E
tu vivrai nel terrore…l’Aldilà. Lucio Fulci. 1981. ITALIA.
Attori: Katherine MacColl,
David Werbeck, Cinzia Morreale (Sarah Keller), Veronica Lazar, Michele
Mirabella
Durata: 88’
USA. Luisiana. 1927. Un gruppo di contadini crocifigge un
pittore, custode di una delle sette porte dell’inferno sulla quale l’albergo in
cui domicilia è stato costruito. 1981. La newyorchese Liza Merrill eredita
l’albergo da una vecchia parente, ma sin dal primo giorno strane presenze
causano la morte di un imbianchino e di un idraulico. Un giorno poi, sulla
strada, Liza incontra la cieca Emily la quale le consiglia di lasciar perdere
l’albergo e di disfarsene. All’obitorio intanto, anche la moglie dell’idraulico
muore per cause sconosciute mentre la figlia, presente alla tragedia, diventa
anche lei cieca. Intenzionata a continuare nel recupero dell’albergo, Liza
chiede all’architetto di recuperare la pianta dei sotterranei ma l’uomo ha un
incidente in biblioteca e cade battendo la testa. Viene aggredito da un gruppo
di tarantole che lo uccidono sfigurandolo. Nell’albergo intanto, muoiono anche
la governante e suo figlio mentre il dottor John McCabe, un uomo che Liza ha
conosciuto a causa delle diverse tragedie, cerca di capire cosa sta succedendo.
In casa sua intanto anche Emily viene massacrata, questa volta dal suo cane,
aggredito a sua volta da un insieme di zombi tornati in vita grazie al potere
del pittore morto. Per capirci qualcosa Liza e John vanno in ospedale per
parlare con uno specialista ma scoprono che il luogo è ormai infestato da non
morti. Rifugiatisi nel sottoscala dell’ospedale si accorgono che esso
corrisponde allo stesso che c’è sotto l’albergo. John e Liza hanno raggiunto
anche loro l’Aldilà.
Apice della carriera del regista nel suo periodo americano,
a seguito del quale incomincerà il vero declino. Lavorando su una sceneggiatura
non troppo originale scritta con Dardano Sacchetti, autore tra alcuni dei
migliori thriller del regista Dario Argento, Lucio Fulci mette insieme i temi
della casa del male (riprendendo così Suspiria
(1977) proprio di Dario Argento) con quelli degli zombi (voluti dalla
produzione ed ai quali il regista non riuscì ad opporsi), e sebbene ci siano
ancora i consueti buchi narrativi, sembra comunque una delle più solide sceneggiature
sulle quali ha lavorato. Tra questi buchi, due almeno sono davvero ridicoli, ed
entrambi relativi al personaggio del medico John McCabe: viene rintracciato per
telefono al bar (come se quello fosse il suo ufficio privato) ed ha una pistola
nel cassetto (non a casa bensì in ospedale!). A parte questi episodi, mai
caratteristici nel film di genere, siamo di fronte ad un vero e proprio cult
che guarda anche più indietro degli allora recenti successi splatter (la
maledizione del condannato per esempio è un classico sul quale si srotolano film
di origine gotica e letteraria, come per esempio accadeva in La città dei mostri (1963) di Roger Corman)
e che ha un finale davvero singolare, con l’ingresso dei protagonisti nel
quadro che il pittore stava dipingendo prima di essere crocifisso (La casa dalle finestre che ridono (1976)
di Pupi Avati raggiungeva la stessa agonia).

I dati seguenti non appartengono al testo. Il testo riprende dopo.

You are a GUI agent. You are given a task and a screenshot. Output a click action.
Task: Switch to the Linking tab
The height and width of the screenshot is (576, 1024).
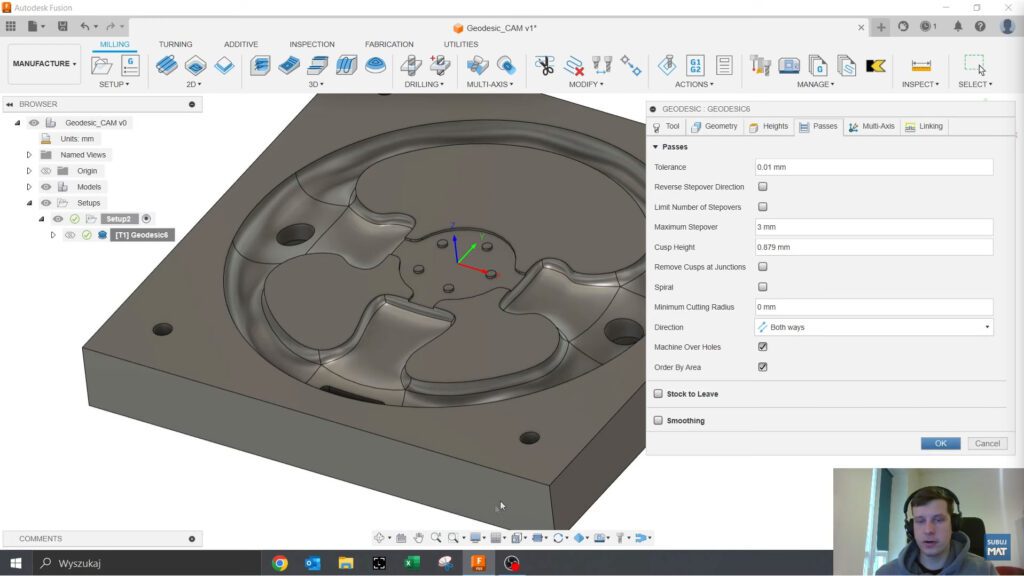click(x=923, y=126)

Contenuta la recitazione degli
attori, il film cerca ed ottiene un sufficiente livello di realizzazione grazie
ad una delle migliori fotografie dell’intera filmografia del regista, firmata
questa volta da Sergio Salvati, e grazie ad una serie di truculentissimi effetti
speciali, di Giannetto De Rossi, di notevole fattura ed interessante
realizzazione: Fulci si diverte, infatti, ad entrare nelle ferite (vedere la
scena della tarantola che strappa la lingua) ed a sezionare le sue vittime come
non era mai riuscito a fare fino ad ora, ricorrendo ad espedienti soggettivi
della m.d.p. ed a grandangoli deformanti. Per certi versi il film potrebbe aver
ispirato La casa (1983) di Sam Raimi,
nella scelta del libro dei morti e nell’ambientazione appunto. Infine una
chicca: nella versione video italiana della Avofilm è stato tagliato il prologo
perché i distributori, pensando che il color seppia del prologo fosse un trailer,
stamparono il film dal momento in cui ritennero che i colori fossero omogenei.